When the legendary music producer Phil Spector was searching for a term to describe a certain kind of dense orchestral arrangement, made possible through breakthroughs in studio recording, he coined the phrase “wall of sound.” The wall was, of course, a metaphor for a sound that was so rich, so full-bodied that it seemed to have a physical weight. It was not to be taken literally.
Sam Battle, a popular YouTuber who posts under the name Look Mum No Computer, has built a literal wall. And it’s both awesome and a bit scary.
Pitched (literally) somewhere between that iconic THX effect played before movies, an eardrum-popping torture instrument, and a Chris Nolan score generator, the KiloDrone is an enormous collection of analog drone synths.
“I love when ideas are massively time-intensive but reasonably stupid. It means that it’s likely you may be the only person crazy or dumb enough to even try doing it.”

YOUR OBJECTIVE
Continue the article about the KiloDrone, picking up right after its final sentence.

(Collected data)
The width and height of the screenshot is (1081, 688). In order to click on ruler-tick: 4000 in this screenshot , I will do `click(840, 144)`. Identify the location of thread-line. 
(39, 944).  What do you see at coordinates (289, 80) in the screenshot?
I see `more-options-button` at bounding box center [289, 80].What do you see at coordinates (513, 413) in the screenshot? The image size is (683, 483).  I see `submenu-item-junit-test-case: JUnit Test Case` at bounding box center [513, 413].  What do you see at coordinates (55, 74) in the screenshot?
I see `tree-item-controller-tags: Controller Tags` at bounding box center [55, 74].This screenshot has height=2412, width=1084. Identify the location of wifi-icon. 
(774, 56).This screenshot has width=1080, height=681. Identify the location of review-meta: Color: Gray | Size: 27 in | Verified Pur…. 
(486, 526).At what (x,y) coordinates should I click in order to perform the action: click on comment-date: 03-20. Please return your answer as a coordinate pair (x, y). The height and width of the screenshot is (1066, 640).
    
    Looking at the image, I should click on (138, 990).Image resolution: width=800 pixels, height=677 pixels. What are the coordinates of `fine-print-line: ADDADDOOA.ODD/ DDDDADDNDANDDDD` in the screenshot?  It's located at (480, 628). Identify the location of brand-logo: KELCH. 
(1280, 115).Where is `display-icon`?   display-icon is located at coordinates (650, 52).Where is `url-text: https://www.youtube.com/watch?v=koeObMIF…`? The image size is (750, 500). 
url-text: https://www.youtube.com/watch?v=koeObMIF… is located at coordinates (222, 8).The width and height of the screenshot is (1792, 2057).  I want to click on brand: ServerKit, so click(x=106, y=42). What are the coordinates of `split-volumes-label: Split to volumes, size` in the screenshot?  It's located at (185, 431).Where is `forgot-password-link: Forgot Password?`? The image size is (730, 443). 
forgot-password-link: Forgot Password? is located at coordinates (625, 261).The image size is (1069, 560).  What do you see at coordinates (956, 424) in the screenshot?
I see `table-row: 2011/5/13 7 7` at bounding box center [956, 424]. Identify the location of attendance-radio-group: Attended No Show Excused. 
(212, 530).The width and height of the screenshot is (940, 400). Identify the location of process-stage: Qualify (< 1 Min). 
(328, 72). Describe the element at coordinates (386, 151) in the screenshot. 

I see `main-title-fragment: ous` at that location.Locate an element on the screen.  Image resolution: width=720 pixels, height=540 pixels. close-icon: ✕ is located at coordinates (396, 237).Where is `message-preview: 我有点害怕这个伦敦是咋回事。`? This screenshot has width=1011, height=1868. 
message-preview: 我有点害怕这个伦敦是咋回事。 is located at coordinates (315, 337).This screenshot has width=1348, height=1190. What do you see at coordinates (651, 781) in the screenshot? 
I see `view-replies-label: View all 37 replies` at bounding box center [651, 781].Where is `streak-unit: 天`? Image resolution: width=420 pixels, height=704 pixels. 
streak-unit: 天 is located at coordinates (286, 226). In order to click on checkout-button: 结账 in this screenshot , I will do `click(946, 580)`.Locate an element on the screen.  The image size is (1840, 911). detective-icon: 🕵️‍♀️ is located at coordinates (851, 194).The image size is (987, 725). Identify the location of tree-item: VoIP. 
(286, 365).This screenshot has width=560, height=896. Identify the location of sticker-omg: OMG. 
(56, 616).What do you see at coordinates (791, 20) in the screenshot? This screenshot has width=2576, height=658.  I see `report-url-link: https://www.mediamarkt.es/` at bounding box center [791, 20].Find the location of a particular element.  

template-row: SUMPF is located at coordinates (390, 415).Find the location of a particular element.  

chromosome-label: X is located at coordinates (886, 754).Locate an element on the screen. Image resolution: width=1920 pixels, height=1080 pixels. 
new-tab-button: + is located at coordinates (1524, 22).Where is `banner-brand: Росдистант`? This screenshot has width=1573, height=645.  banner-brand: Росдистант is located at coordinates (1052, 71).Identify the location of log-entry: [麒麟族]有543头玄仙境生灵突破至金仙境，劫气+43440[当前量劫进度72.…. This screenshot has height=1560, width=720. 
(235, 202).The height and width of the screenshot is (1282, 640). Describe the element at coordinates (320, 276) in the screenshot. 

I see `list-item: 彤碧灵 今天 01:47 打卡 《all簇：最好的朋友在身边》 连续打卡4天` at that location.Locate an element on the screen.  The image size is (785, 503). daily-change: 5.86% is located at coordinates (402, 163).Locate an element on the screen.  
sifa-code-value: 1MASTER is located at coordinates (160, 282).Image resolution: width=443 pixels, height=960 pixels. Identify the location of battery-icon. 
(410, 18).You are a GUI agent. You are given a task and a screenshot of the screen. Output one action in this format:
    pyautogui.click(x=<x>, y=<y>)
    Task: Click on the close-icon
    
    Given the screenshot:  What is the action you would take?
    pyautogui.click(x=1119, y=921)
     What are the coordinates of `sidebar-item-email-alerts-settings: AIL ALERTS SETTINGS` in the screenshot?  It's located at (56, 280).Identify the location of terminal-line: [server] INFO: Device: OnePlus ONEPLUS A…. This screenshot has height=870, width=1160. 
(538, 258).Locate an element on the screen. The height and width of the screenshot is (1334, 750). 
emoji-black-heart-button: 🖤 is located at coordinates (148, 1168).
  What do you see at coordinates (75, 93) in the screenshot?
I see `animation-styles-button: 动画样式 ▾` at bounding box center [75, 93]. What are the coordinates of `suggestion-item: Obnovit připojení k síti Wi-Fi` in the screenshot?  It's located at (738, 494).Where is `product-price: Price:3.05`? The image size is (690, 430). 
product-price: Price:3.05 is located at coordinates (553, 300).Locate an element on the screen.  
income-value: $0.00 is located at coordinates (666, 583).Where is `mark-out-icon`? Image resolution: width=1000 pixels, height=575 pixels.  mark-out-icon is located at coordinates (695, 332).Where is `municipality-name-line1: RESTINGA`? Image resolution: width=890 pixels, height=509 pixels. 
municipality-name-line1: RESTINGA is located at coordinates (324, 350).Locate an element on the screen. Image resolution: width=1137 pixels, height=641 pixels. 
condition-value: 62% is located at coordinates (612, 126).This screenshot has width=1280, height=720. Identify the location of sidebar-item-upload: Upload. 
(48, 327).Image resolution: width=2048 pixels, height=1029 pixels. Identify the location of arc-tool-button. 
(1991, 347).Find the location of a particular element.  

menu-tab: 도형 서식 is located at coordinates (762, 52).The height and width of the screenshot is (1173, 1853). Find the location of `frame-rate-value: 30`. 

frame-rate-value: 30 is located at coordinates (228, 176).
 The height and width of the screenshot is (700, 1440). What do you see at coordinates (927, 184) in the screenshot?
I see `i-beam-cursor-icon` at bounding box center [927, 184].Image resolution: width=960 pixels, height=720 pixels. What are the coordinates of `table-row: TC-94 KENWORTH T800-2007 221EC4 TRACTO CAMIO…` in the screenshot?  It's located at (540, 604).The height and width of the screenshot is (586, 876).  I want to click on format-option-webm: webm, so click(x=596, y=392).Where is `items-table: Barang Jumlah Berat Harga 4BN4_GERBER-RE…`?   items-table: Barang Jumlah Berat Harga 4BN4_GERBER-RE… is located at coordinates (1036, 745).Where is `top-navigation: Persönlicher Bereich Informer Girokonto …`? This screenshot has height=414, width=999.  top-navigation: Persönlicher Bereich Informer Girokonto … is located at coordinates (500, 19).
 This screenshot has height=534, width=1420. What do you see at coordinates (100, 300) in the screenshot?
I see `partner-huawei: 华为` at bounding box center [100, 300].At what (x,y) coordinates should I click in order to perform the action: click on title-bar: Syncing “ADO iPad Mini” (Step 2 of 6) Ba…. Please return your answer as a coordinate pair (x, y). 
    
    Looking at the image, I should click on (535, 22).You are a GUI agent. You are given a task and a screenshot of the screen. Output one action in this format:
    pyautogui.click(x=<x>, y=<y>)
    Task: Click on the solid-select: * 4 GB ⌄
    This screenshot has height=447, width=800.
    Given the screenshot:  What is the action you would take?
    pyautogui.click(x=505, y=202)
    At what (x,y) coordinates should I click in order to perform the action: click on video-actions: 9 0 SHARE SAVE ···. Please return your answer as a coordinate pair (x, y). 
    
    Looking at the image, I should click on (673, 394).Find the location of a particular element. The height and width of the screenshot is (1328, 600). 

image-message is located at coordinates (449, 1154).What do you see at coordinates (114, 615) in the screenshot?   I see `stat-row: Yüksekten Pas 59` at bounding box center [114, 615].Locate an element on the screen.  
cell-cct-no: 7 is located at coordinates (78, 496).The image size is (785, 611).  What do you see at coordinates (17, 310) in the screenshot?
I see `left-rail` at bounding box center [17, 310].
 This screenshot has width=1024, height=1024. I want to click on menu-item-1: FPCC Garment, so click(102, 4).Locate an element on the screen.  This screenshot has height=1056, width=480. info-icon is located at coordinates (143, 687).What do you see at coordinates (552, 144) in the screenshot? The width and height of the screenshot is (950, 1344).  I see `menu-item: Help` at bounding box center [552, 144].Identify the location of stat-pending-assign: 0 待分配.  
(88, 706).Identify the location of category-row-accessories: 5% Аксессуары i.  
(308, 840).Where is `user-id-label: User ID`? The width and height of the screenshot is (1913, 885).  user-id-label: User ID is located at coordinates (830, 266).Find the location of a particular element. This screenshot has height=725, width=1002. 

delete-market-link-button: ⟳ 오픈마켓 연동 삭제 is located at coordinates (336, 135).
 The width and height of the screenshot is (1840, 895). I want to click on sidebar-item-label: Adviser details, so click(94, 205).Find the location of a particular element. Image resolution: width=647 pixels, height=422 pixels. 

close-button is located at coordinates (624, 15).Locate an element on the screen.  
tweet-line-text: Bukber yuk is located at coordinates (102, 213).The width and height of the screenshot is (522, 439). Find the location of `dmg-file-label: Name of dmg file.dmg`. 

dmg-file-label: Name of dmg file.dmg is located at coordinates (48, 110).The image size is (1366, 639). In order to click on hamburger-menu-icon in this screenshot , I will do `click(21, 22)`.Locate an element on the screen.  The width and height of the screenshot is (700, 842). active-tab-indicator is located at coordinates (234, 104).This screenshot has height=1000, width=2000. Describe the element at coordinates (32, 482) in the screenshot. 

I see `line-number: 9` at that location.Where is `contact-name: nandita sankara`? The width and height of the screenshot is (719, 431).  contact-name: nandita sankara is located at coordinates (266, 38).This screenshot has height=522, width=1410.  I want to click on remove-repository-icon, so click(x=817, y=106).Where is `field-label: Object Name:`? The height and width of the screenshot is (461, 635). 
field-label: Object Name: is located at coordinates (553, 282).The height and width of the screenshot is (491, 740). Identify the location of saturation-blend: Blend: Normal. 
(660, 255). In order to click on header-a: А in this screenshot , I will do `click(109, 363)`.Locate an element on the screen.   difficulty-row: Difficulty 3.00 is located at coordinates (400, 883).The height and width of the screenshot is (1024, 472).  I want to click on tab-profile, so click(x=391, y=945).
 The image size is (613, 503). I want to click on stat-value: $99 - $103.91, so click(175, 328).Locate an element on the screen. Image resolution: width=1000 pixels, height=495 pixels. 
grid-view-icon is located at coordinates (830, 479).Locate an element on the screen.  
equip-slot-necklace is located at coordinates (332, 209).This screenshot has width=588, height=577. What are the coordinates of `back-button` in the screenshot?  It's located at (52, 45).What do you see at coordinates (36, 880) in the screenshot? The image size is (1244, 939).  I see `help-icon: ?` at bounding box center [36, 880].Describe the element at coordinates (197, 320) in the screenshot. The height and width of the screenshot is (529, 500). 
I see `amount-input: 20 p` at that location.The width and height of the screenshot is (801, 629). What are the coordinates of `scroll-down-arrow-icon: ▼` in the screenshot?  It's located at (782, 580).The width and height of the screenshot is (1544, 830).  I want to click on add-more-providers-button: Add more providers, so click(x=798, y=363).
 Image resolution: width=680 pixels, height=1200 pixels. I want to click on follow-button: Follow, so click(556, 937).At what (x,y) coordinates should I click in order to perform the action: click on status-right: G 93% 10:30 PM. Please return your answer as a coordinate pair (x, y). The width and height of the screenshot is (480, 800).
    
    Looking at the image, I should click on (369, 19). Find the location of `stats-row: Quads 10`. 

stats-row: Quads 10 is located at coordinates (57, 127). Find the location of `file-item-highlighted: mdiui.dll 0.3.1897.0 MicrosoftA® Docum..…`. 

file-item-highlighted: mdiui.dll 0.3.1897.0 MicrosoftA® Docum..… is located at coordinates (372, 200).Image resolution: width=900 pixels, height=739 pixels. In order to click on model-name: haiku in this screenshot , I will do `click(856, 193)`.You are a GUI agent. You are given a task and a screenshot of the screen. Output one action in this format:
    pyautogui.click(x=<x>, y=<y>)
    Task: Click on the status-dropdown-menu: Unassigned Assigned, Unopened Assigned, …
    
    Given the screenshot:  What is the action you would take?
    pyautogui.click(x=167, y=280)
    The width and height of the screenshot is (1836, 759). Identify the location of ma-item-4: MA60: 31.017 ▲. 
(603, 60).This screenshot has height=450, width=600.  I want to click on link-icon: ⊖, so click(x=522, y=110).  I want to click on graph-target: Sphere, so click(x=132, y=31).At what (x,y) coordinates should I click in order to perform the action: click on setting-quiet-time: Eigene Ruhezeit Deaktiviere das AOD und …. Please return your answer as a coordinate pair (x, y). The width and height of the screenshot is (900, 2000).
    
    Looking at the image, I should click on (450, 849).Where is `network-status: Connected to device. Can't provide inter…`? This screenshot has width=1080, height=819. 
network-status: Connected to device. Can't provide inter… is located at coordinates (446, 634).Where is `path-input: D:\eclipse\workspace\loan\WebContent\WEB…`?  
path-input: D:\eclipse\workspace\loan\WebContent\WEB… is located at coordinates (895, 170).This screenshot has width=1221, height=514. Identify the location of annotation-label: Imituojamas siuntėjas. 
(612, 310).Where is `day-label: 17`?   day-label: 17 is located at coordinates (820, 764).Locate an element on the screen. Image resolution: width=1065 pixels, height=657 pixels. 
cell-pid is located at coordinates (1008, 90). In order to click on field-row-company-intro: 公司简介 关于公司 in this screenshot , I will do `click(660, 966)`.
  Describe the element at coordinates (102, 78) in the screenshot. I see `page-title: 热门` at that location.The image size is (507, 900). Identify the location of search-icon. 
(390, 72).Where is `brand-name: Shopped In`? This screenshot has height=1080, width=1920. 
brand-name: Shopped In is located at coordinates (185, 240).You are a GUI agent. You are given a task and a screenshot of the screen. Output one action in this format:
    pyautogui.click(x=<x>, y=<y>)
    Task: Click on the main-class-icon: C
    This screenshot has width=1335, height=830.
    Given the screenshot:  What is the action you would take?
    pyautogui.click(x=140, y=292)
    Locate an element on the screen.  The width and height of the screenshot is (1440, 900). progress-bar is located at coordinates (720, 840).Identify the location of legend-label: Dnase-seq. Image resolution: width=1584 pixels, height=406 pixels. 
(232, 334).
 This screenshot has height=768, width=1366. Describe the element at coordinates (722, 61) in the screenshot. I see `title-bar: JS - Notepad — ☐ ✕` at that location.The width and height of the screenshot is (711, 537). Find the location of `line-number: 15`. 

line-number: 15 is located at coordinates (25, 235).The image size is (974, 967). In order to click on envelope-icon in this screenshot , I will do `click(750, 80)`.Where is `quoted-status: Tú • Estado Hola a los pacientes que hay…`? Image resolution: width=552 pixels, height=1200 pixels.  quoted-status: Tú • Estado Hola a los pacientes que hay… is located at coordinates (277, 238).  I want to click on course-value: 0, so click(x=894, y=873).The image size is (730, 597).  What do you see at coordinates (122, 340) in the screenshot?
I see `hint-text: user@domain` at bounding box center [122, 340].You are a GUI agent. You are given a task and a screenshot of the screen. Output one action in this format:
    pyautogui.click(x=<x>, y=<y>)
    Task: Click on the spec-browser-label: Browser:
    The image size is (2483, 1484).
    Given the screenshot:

TASK RESULT
Analog synthesizers make noise by manipulating electrical voltages. This voltage is shaped by an oscillator so that it produces a steady pitch at a certain frequency. This determines a basic waveform that the synthesizer processes. The frequency of the wave determines the pitch of the sound. The amplitude controls the volume. As its name implies, the KiloDrone has a total of 1,000 oscillators. These are divided up into 100 modules, each one containing 10 such oscillators. Each oscillator features a knob for changing the frequency and amplitude of the wave. The results are one of the most impressive and unusual synths you’ll find anywhere. And that includes the ambitiously weird Furby orchestra that Battle built previously.
“The KiloDrone is a machine that measures four meters by three meters, [that’s mounted to a wall],” the U.K.-based “synth scientist” Battle told Digital Trends. “It houses 1,000 oscillators that [have] separately controlled pitch and volume, but the whole pitch can be controlled together as well.”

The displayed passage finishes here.